At 01:17 AM 3/11/2006, Kevin wrote:
On 3/10/06, Mike Leong <leongmzlist@xxxxxxxxx> wrote:
> Hi,
>
> I'm using squid as an accelerator/reverse proxy server lots and lots of
> small files (~20K each)
>
> I used siege ( http://www.joedog.org/siege/ )to benchmark squid and got
> some pretty disappointing results: only 2.5mb/sec throughput.
Could you explain the design decisions behind the unusual RAID0 configuration?
Well, if I do 1 giant raid0 config, and if 1 disk goes bad, entire array (1
terrabyte) is lost. Spreading the risk here.
My first thought is that the siege application is doing something odd.
It appears the "-c" variable doesn't actually set concurrent
connections, as seen by the low concurrency value in the results.
Also,the 3 second "longest transaction" time may indicate a problem
with the network or TCP/IP layer.
One good test would be to configure an Apache or Athttpd server on the
Squid machine to serve up one ore more 20KB static files, and run the
same benchmark against that server directly. If Athttpd performs no
better than Squid, the performance issue is not Squid's.

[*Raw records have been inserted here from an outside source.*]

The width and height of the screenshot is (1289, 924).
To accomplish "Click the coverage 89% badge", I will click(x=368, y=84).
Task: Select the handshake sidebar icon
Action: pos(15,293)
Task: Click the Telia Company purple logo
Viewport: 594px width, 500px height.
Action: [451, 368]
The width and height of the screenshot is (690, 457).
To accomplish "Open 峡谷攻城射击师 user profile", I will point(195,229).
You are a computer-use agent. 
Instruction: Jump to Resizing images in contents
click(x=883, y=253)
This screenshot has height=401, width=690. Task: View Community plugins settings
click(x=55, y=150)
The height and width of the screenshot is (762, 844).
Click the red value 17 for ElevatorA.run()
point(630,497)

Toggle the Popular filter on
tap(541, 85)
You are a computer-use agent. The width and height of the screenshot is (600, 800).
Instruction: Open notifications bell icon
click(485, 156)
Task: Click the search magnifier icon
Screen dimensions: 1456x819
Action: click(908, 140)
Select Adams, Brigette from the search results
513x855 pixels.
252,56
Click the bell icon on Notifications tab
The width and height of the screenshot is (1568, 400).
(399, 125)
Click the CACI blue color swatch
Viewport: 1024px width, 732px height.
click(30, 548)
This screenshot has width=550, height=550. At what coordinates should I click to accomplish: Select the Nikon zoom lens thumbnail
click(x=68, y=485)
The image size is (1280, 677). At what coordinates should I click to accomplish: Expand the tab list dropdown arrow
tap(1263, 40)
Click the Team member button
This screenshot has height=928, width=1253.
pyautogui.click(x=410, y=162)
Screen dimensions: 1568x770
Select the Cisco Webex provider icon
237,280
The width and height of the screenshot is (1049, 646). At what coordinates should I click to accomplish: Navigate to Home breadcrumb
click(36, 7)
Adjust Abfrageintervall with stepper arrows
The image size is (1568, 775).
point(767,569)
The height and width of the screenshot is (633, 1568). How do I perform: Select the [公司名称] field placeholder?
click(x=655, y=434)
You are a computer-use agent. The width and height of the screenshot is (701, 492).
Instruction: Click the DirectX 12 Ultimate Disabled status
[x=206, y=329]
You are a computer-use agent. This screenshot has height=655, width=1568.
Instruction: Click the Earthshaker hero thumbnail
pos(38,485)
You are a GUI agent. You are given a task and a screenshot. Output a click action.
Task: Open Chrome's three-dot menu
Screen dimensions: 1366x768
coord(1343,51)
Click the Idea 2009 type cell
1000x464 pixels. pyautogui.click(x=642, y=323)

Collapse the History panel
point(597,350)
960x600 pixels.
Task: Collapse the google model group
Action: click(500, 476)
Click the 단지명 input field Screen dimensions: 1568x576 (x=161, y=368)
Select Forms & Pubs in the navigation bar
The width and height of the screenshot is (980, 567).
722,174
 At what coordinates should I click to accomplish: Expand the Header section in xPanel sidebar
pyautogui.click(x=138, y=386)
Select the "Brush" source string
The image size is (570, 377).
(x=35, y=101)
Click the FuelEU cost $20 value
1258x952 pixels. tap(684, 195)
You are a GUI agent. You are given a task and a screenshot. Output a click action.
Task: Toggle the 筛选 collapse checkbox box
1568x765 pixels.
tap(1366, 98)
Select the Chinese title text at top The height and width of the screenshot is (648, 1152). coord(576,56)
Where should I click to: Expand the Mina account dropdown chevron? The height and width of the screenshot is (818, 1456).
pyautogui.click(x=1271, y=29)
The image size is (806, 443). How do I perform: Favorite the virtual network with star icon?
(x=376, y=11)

Another possibility would be to try the same test using a different
tool, for example http_load -parallel 100 -seconds 300 urls.txt
I'll give that a try.
> The squid server and test machine is connected via 100mbps link. During
> the test, the server cpu load is near zero. IO Wait is less than 10%. All
> the requests were TCP_OFFLINE_HITs, according to top, swap is not
> used. From teh benchmarks, it seems max throuput is 2.5mb/sec, kinda low
> for such a power server.
>
> Any comments/ideas?
When I see TCP throughput on a FastEthernet link top out at 25
megabits, the first thing I suspect is a duplex mismatch :)
I get 100mbps speed if I scp a large file from server ->
client. Definitely not cabling/nic issues.